A lost art from the land of mangroves and tigers is the subject of an ongoing exhibition at a south Calcutta gallery.
Over 50 paintings inspired by the patachitra or scroll painting of the Sunderbans are on display at the gallery in Southern Avenue in the exhibition, supported by the forest department.
Patachitra, or cloth-based scroll painting, is one of the oldest folk art forms of Bengal. The content on the scroll ranges from mythological lore and folk tales to social sagas. Back then, patuas would carry the scrolls to village fairs and sing the stories painted on them.
A resident of the Sunderbans explains a life-sized scroll to Niraj Singhal, the head of the forest force in Bengal; Milan Mandal, the DFO of the South 24-Parganas division; and Andrew Fleming, the British deputy high commissioner, at the exhibition on Tuesday.
The patachitra of Kalighat and Midnapore are well known. But the form once thrived in the Sunderbans as well. The absence of a sustainable revenue model and the geographical location of the mangrove delta possibly led to its decline.
A group of women from villages around Jharkhali near the Sunderbans Tiger Reserve made the paintings. The Calcutta exhibition is part of a campaign to generate an alternative livelihood for local women by reviving a lost art form.
The campaign has seen two training programmes — in 2022 and 2023 — that saw local women get trained in scroll art by a professional artist.
The local environment is inseparable from local art. The patachitra of Sunderbans drew from the tales of local legends like the Bon Bibi (the protector of humans and the forest) and the tiger. The paintings are an extension of the same.
The three-day exhibition opened on Tuesday. Till Wednesday evening, a dozen paintings were sold. Each painting costs Rs 1,000, said an organiser.
“I came to know about the exhibition from social media,” said Ayanangshu Samaddar, who bought four paintings from the exhibition at Gallery Gold.
Most of the women who are part of this venture are dependent on the forests for survival. They sustain themselves by catching crabs and prawns in shallow creeks, a venture fraught with the threat of tiger attacks.
One of them is Debika Burman, 32. Debika was among the women present at the gallery on the inaugural day. “We did pencil sketches first and then coloured them. The last step was to frame the
paintings,” said Debika, a mother of two. Deserted by her husband, Debika used to venture into the creeks to catch crabs till last year.
“The campaign has the potential to generate an alternate income for the local population and protect the ecosystem. We want to scale it up in the coming days,” said Milan Kumar Manadal, the divisional forest officer of South 24-Parganas forest division.

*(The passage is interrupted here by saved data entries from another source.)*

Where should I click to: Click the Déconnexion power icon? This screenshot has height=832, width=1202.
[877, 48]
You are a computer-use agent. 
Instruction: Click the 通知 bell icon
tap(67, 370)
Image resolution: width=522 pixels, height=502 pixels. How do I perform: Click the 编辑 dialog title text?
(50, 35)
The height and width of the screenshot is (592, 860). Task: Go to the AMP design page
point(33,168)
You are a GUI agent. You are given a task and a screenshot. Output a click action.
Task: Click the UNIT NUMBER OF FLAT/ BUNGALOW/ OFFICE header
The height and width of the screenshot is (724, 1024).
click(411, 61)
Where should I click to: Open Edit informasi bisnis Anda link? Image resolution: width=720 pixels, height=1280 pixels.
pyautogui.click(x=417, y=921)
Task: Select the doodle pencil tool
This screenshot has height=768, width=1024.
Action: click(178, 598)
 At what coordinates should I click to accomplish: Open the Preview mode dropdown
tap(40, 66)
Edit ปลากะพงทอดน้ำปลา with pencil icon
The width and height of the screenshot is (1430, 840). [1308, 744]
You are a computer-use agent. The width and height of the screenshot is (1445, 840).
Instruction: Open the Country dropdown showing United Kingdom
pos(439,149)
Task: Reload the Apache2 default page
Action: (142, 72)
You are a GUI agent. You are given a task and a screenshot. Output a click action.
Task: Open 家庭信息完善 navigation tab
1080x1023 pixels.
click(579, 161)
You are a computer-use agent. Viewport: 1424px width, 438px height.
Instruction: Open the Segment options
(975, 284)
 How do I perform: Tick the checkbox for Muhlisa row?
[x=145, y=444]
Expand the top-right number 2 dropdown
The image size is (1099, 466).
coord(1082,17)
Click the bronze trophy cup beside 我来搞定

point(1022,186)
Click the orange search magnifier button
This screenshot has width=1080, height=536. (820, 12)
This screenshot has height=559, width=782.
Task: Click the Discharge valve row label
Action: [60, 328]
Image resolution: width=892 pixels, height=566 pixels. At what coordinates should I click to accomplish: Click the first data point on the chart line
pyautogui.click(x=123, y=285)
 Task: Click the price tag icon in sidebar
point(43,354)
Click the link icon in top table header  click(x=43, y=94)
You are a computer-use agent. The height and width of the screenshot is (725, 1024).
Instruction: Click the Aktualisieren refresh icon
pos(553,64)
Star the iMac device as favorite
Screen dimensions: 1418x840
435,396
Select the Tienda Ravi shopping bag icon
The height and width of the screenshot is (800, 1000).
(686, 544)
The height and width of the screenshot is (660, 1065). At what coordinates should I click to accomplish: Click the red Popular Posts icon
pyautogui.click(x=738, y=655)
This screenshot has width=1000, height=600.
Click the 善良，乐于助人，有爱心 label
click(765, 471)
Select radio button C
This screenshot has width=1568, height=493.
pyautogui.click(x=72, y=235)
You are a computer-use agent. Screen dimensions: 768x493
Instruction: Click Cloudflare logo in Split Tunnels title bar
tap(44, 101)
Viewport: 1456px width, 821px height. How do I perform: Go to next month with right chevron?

Mandal accompanied Niraj Singhal, the head of forest force in Bengal, at the inauguration on Tuesday. The British deputy high commissioner to Calcutta, Andrew Fleming, was among the attendees.
Sourav Mukherjee, founder of the Kolkata Society for Cultural Heritage, an NGO that has steered the campaign, said the exhibition was an attempt to make a mark in
Calcutta.
“We have clients in the Netherlands, the US, the UK. Studios in Mumbai and Goa have purchased the products. We have in the past displayed our products at a Durga Puja in Salt Lake. But this is our first proper exhibition in Calcutta,” he said.